Accordingly, she added, the RNC would start the process of amending its rules at the winter meeting “to prohibit future Republican nominees from participating in CPD-sponsored debates.”
It remains to be seen what, if any, new entity the Republican Party will choose as a host for debates and whether Democrats will agree.
Republicans have long complained about how the commission handles debates, going back to the 2012 campaign, when Sen. Mitt Romney, R-Utah, was the Republican nominee against the incumbent Democrat, President Barack Obama. The moderator of the town hall-style debate, Candy Crowley, then with CNN, fact-checked Romney in real time about a claim he made about Obama, prompting an outcry from conservatives.
But the intensity of frustration with the commission has increased since Trump first became the Republican nominee in 2016.

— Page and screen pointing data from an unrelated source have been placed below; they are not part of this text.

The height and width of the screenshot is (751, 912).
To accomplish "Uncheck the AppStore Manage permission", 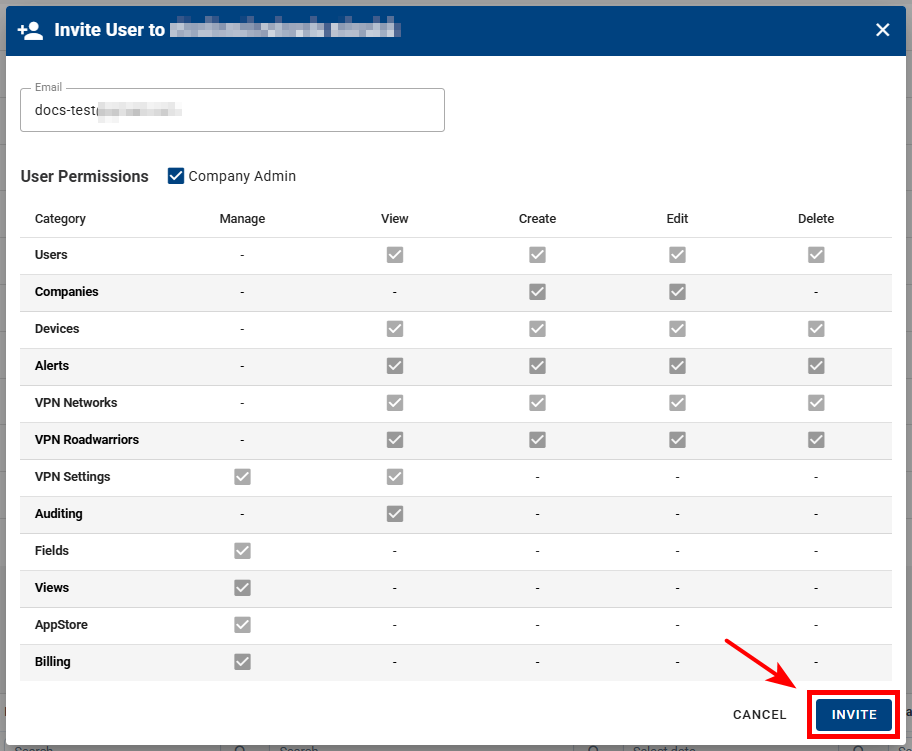I will [x=242, y=625].

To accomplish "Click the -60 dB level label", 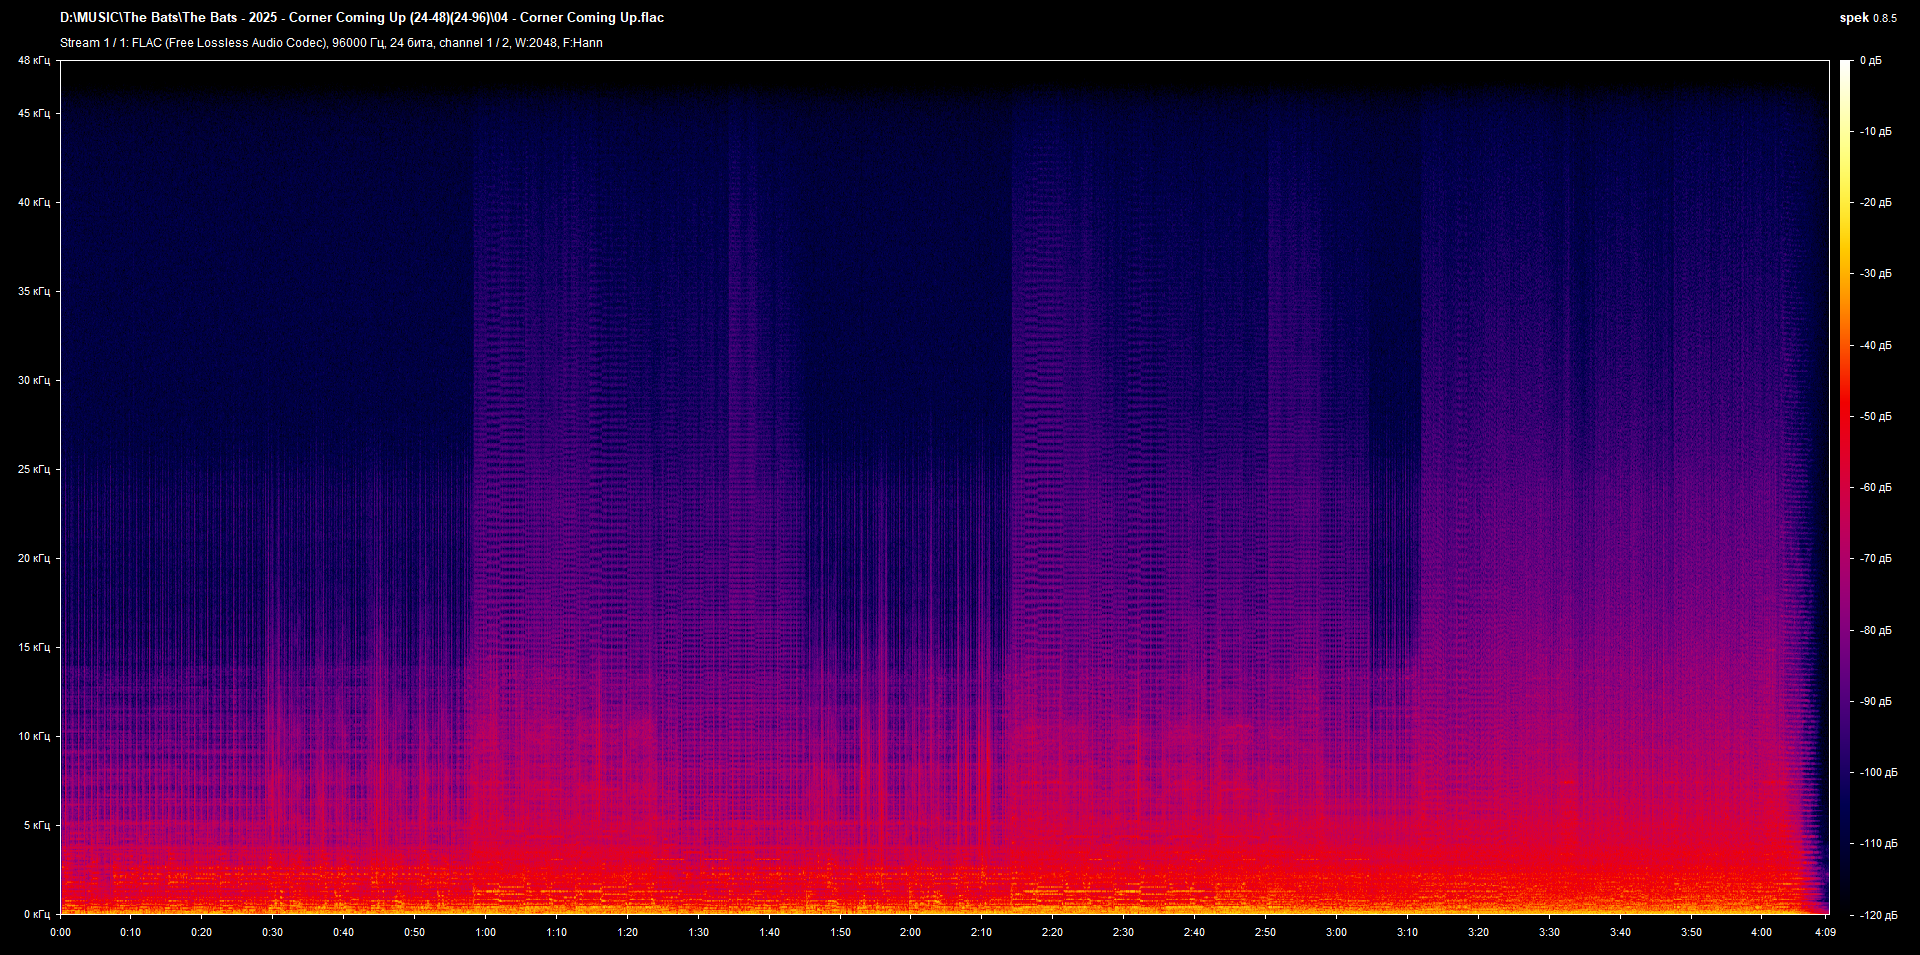I will click(1875, 488).
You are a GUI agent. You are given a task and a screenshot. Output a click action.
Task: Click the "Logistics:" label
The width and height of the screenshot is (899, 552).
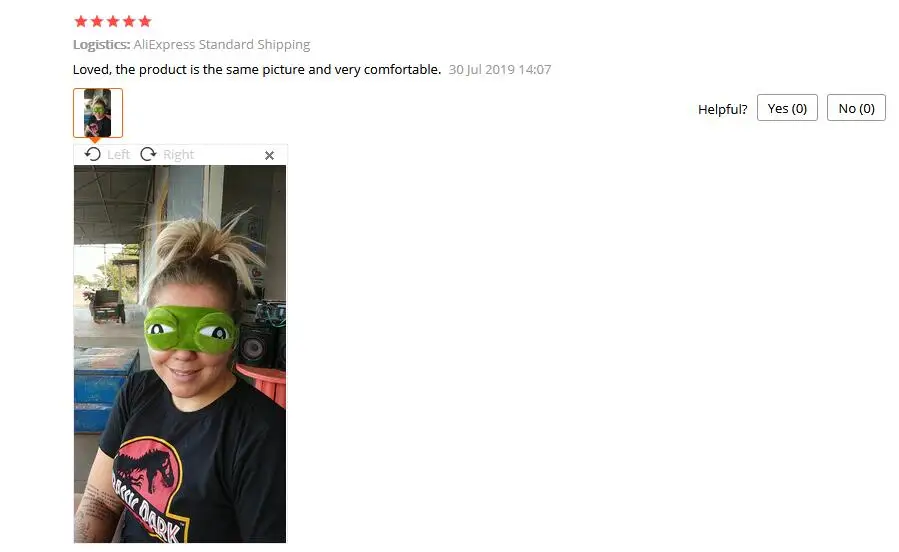[x=101, y=45]
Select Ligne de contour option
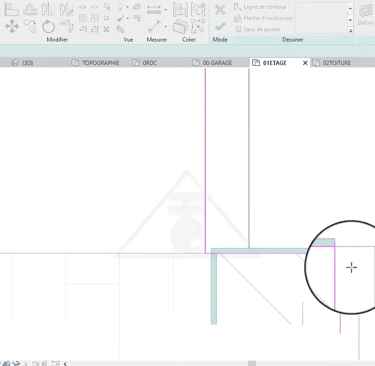This screenshot has height=366, width=375. pos(260,7)

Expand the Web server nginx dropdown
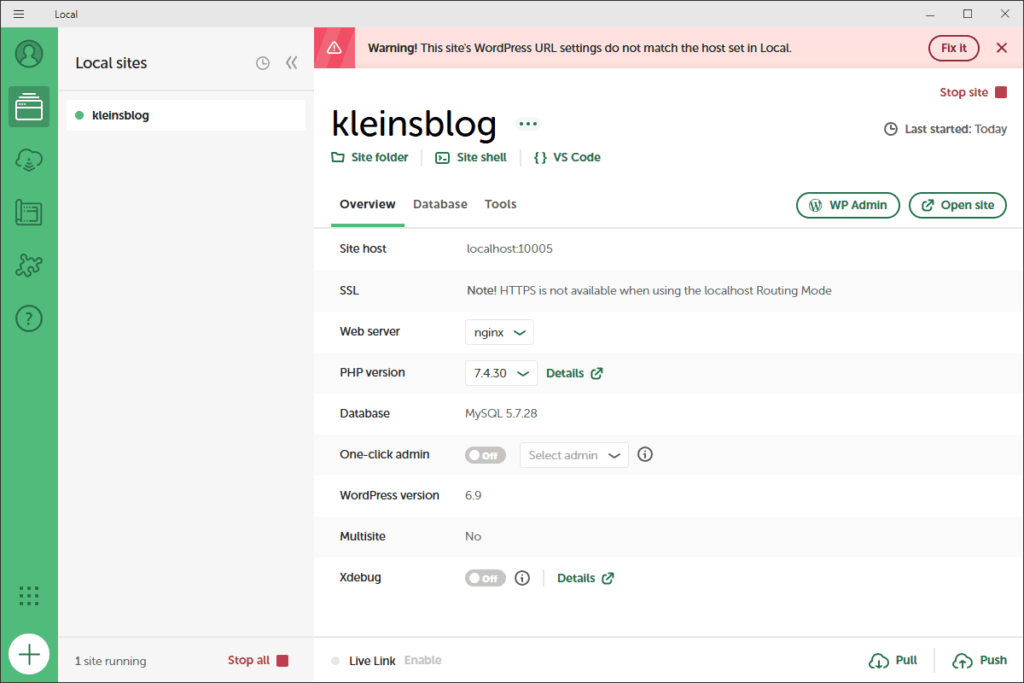click(x=499, y=332)
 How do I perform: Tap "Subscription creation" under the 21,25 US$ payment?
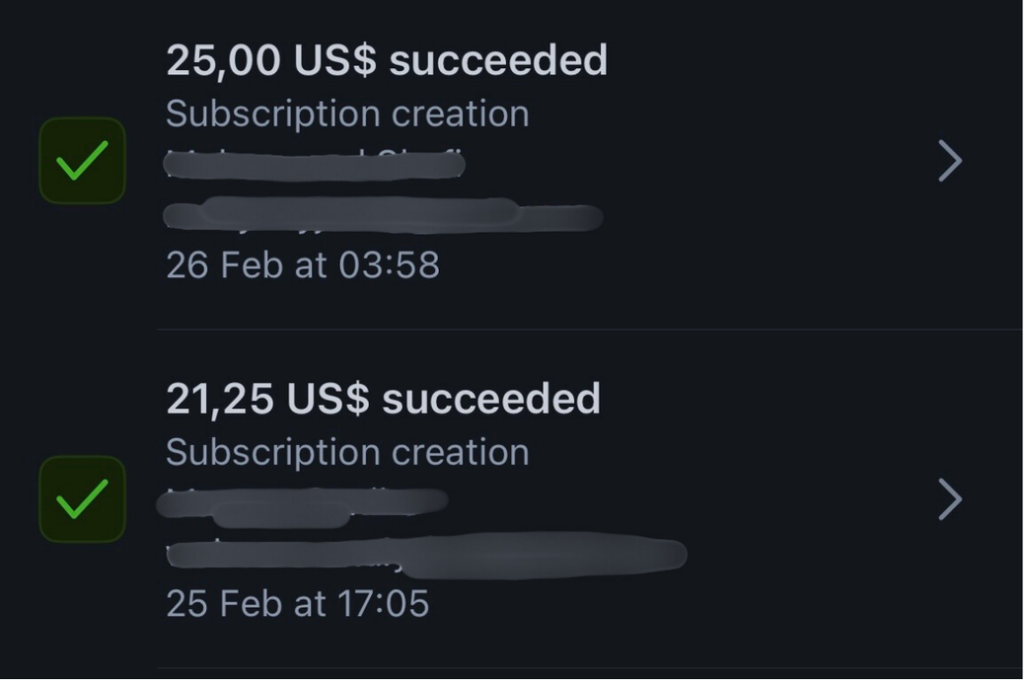coord(347,452)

Trump’s adviser, Rudy Giuliani, argued with the commission at the second debate with Clinton, when he tried to seat women who had accused Bill Clinton of sexual misconduct near the stage. Trump has also complained about moderators repeatedly, insisting that both then-Fox News anchor Chris Wallace and NBC News reporter Kristen Welker were biased against him. (Trump said after the debate that Welker had been fair.)
Trump announced three days after the first presidential debate in 2020 that he had been infected with the coronavirus. He had appeared sick to some onlookers at the first debate, and his former White House chief of staff, Mark Meadows, wrote in a book about the presidency that Trump had in fact had one positive coronavirus test in the days before the debate, followed by a negative one.
The commission changed the second presidential debate to a virtual format, prompting Trump to withdraw from it after a contentious debate with the Democratic nominee, Joe Biden, for which Trump was heavily criticized.
Trump’s campaign manager at the time, Bill Stepien, wrote a blistering letter to the commission after the second debate format was changed, accusing the commission, among other things, of omitting the topic of foreign policy to try to help Biden.